Sans ces deux ponts, il est crucial de se rappeler la grande transition énergétique historique - le passage de la biomasse aux combustibles fossiles - et d’utiliser cette expérience pour éviter de sous-estimer les défis tels que l'ingénierie, les matériaux, et les dynamiques sociopolitiques.
À quel moment pourrait-on envisager une réelle avancée vers la neutralité carbone ?
Vaclav Smil se montre prudent en répondant à cette question. Il indique que les combustibles fossiles, qui représentaient 86 % de notre mix énergétique il y a 25 ans, ne sont passés qu'à 82 % aujourd'hui. À ce rythme, le passage au zéro carbone semble bien loin. Peut-être pourrions-nous y parvenir d'ici 2100, si tout se passe bien.
Quelle sera la répartition énergétique mondiale en 2050 ?

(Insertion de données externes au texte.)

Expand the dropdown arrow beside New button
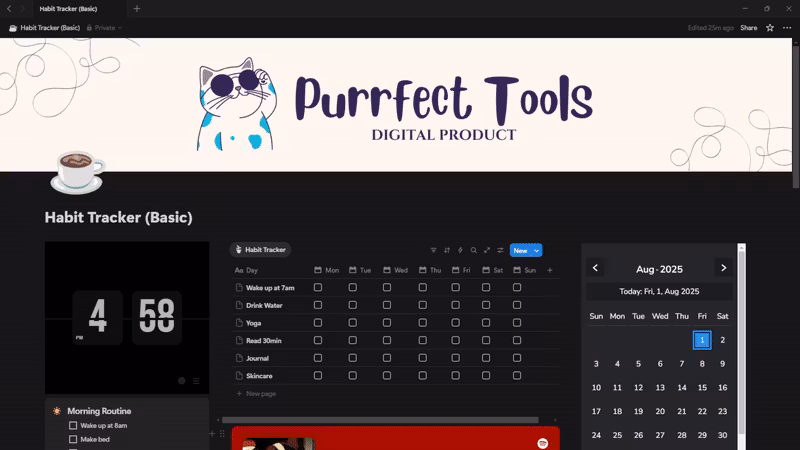 pyautogui.click(x=537, y=250)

La société norvégienne DNV a réalisé des prévisions réalistes, indiquant un passage d’une répartition actuelle de 80 % de fossiles et 20 % de renouvelables à une parité de 50/50 d’ici 2050. Bien que cela représente une diminution substantielle des combustibles fossiles, il est encore loin d’un monde totalement décarboné. Atteindre même une répartition de 40/60 exigera des politiques audacieuses et un engagement soutenu.

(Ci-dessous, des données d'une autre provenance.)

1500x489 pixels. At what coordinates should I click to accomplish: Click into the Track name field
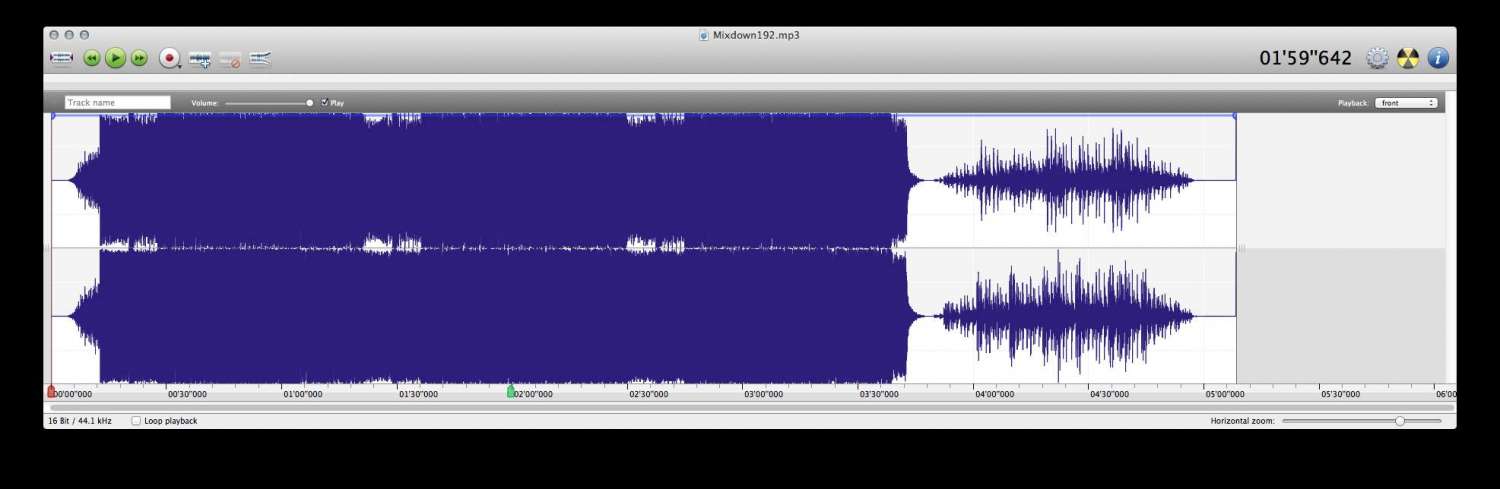click(118, 102)
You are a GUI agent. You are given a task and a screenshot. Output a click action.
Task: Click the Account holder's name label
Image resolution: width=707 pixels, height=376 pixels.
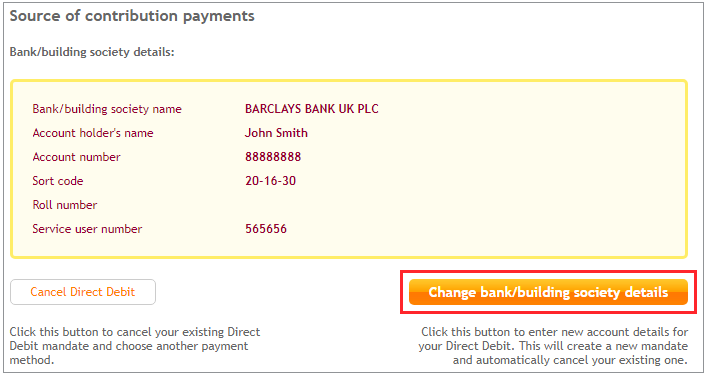point(93,133)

Face à ces défis, les gens se demandent si nous ne dévions pas de la bonne direction ?
Oui, en effet. Depuis le protocole de Kyoto en 1997, l'utilisation des combustibles fossiles a augmenté de 55 %. Aujourd'hui, les énergies renouvelables, bien que croissantes, ne représentent encore que 12 % de notre électricité mondiale. Le chemin à parcourir est encore long, et les nouveaux soutiens comme l’hydrogène vert n’ont pas encore prouvé leur efficacité à grande échelle.
Quelles solutions pourraient réalistement soutenir la décarbonation de nos sociétés ?
Smil avertit que le chemin vers le "zéro émission de carbone" d'ici 2050 semble se moquer de la complexité réelle du sujet. Ses solutions réalistes nécessitent une activation de l'économie mondiale à un niveau jamais atteint, mais l’histoire a montré que les transitions énergétiques prennent du temps. Par exemple, le passage du charbon au pétrole a nécessité un siècle.
Parlons de l’avenir de l’énergie : le nucléaire peut-il être la réponse ?
Le nucléaire connaît un regain d’intérêt, en raison de son faible niveau d’émissions de CO2. Cependant, Smil souligne que les nouveaux réacteurs impliquent des investissements colossaux et des retards fréquents. La voie vers une énergie nucléaire généralisée est parsemée d’embûches, et le secteur manque de la créativité nécessaire pour répondre rapidement aux besoins croissants.
En conclusion, sommes-nous trop optimistes face à la technologie ?
Oui, nous fantasmons sur des solutions technologiques sans réaliser l'inertie des systèmes en place. Les transitions se font lentement, et souvent les données historiques sont ignorées. Peut-être devrions-nous redoubler d’efforts en matière de recherche et de développement, tout en gardant un regard critique sur les promesses technologiques. Malgré tout, les défis à surmonter demeurent complexes et le chemin vers une transition énergétique efficace reste semé d’embûches.